What are you currently working on?
My current project is an exploration of the metaphysics of cognitive science, that is, what psychology and neuroscience can tell us about the nature of perception, thought, skilled behavior, etc. From the fact that cognitive science operates with a largely computational model of thought processes, should we conclude that thinking just is computation? Or could there be thinking created with non-computational minds? Should we understand computational claims as merely models by which we can predict and simulate cognitive phenomena, or must we actually believe that minds are physically implementing these computations?
What would it mean for minds to be physically implementing these computations?
One way to think about it would be to think about the brain as the hardware and the mind as the software that it’s running. One of the reasons that philosophers are quite drawn to this idea is that it seems to allow that minds could be implemented in things other than brains. This is not because philosophers think brains are nothing to do with minds: we acknowledge the scientific fact that human minds are intimately connected with our brains, but we’re interested in whether it’s possible for a creature without a brain like ours to have mental states. If minds are like computer programs, this allows us to think of minds as physically implemented, but without having to assume that mental states are identical with particular kinds of physical things like neurons. Think about how you can get effectively the same app for an Android as for an iPhone. You need to have the hardware to run the software, but it doesn’t need to be the same hardware.
What brought you to this particular project?
I was motivated by the discovery that a lot of naturalist philosophers of mind simply have nothing to say about these questions: they appeal to the science and draw philosophical conclusions without showing their working—they give no indication of what justifies this move. I noticed this particularly when I was working in the philosophy of perception, where there is a tendency to switch between talking about metaphysical and psychological theories of perception as if they're making the same sorts of claims.
What is your most surprising or exciting finding so far?
In my recent paper ‘Direct perception and the predictive mind,’ I focus on proponents of a particular neural architecture claiming it has widespread philosophical implications, and I show that their scientific commitments don’t entail their metaphysical and epistemological claims.
One of the things that’s so surprising about naturalist philosophy of mind is how often philosophers fail to show their working: they fail to justify what licenses particular conclusions from the premises. But this is the basic skill of a philosopher—to be able to set out argument clearly in premise-conclusion format and show that the conclusions follow from the premises, constituting a valid argument. This is what we teach students, and what we ask students to do in writing class papers. It’s amazing that this failing is so widespread in this area of philosophy.
What opportunities are presented by interdisciplinary research collaborations?
As an interdisciplinary researcher, I spend a lot of time reading about work in cognitive science. I teach on the Cognitive Science program at UC Davis, as well as in the Department of Philosophy, so that allows me access to work being done in the mind sciences. I'm also affiliate faculty at the UC Davis Center for Mind and Brain, where there is a network of people I regularly interact with concerning issues of consciousness and cognition.
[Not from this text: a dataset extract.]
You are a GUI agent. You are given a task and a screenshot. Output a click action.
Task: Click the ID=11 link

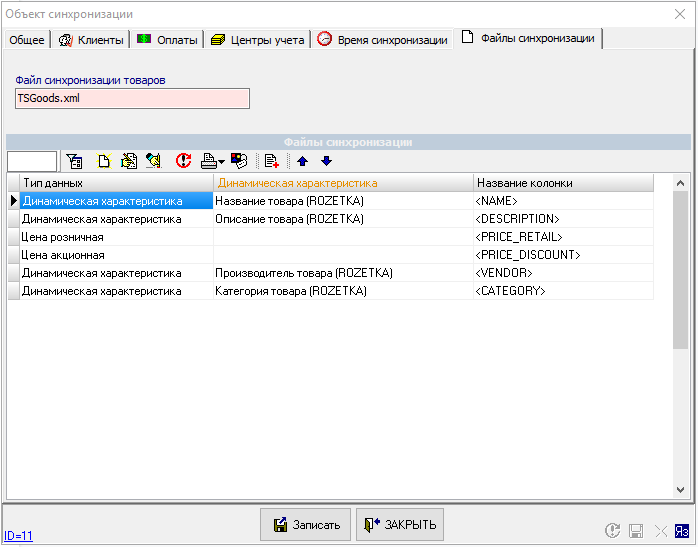click(x=19, y=536)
Which other researchers at UC Davis are doing work that particularly interests you?
I'm involved in a couple of research projects run by other departments at Davis. Sanjay Joshi (Engineering) is interested in brain-computer interfaces, and the idea of being able to control prostheses remotely. I'm involved in this through my previous work on extended cognition. Nina Amenta (Computer Science) has a great project going that aims to get more women and minority students into computer-related disciplines, such as the cognitive science major here. I’m looking for ways to make the major and the syllabuses more appealing to non-traditional computing students.